Esses últimos anos têm sido tão terríveis, tão cruéis, revestidos de tanta insanidade, que quase esquecemos que, sim, os Bolsonaro fazem parte do gênero humano.
O que aconteceu a Flávio Bolsonaro, no debate do Rio, também aconteceu a Dilma, em um debate presidencial, em 2014.
O fato é que todo mundo, em algum momento crucial, público ou relevante da vida, já sofreu – ou vai sofrer – uma queda de pressão.
É da vida.
O ocorrido com Flávio, no entanto, trouxe a público uma faceta da rotina dos Bolsonaro que, embora deduzível, causa um misto de horror e pena: papai Bolsonaro é um fascista, também, em família.
Ao impedir que Jandira Feghali socorresse Flávio e, em seguida, tratar o filho como um soldado negligente, a quem ordenou fazer flexões, Jair Bolsonaro nos deu a medida do que deve ter sido a criação deste e de seus outros dois filhos.

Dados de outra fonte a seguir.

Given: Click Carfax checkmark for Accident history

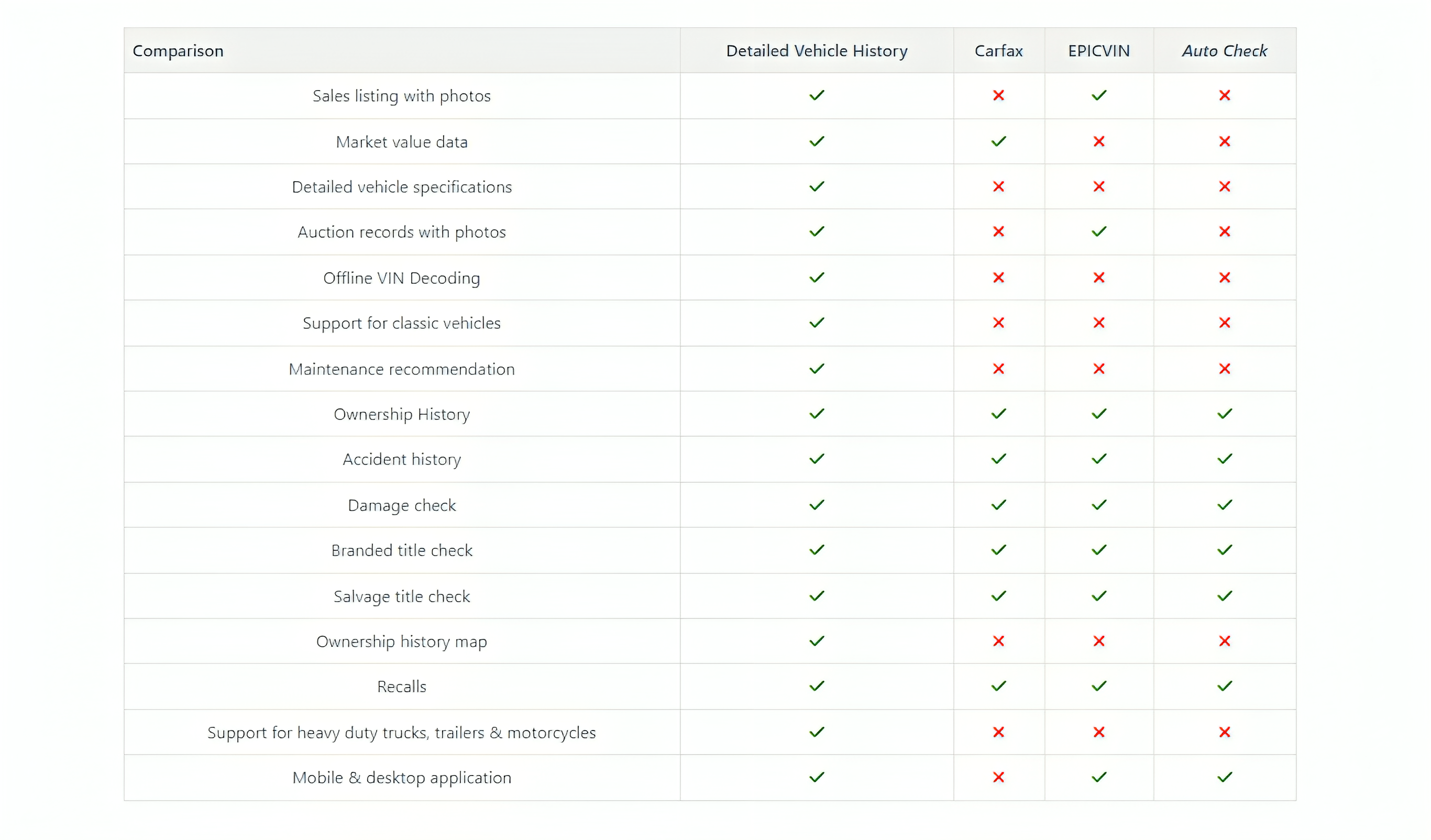Looking at the screenshot, I should point(998,459).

Psicopata que tramou a explosão de bombas em quartéis e na Academia Militar das Agulhas Negras, Bolsonaro deixou o Exército nos anos 1980, quando era capitão, mas levou a caserna para dentro de casa.
Não é difícil imaginar o que esses meninos – todos truculentos, homofóbicos e fascistoides, como o pai – passaram na infância e na adolescência, até se tornarem caricaturas ambulantes do pai.
Hoje, seria caso de intervenção do Conselho Tutelar.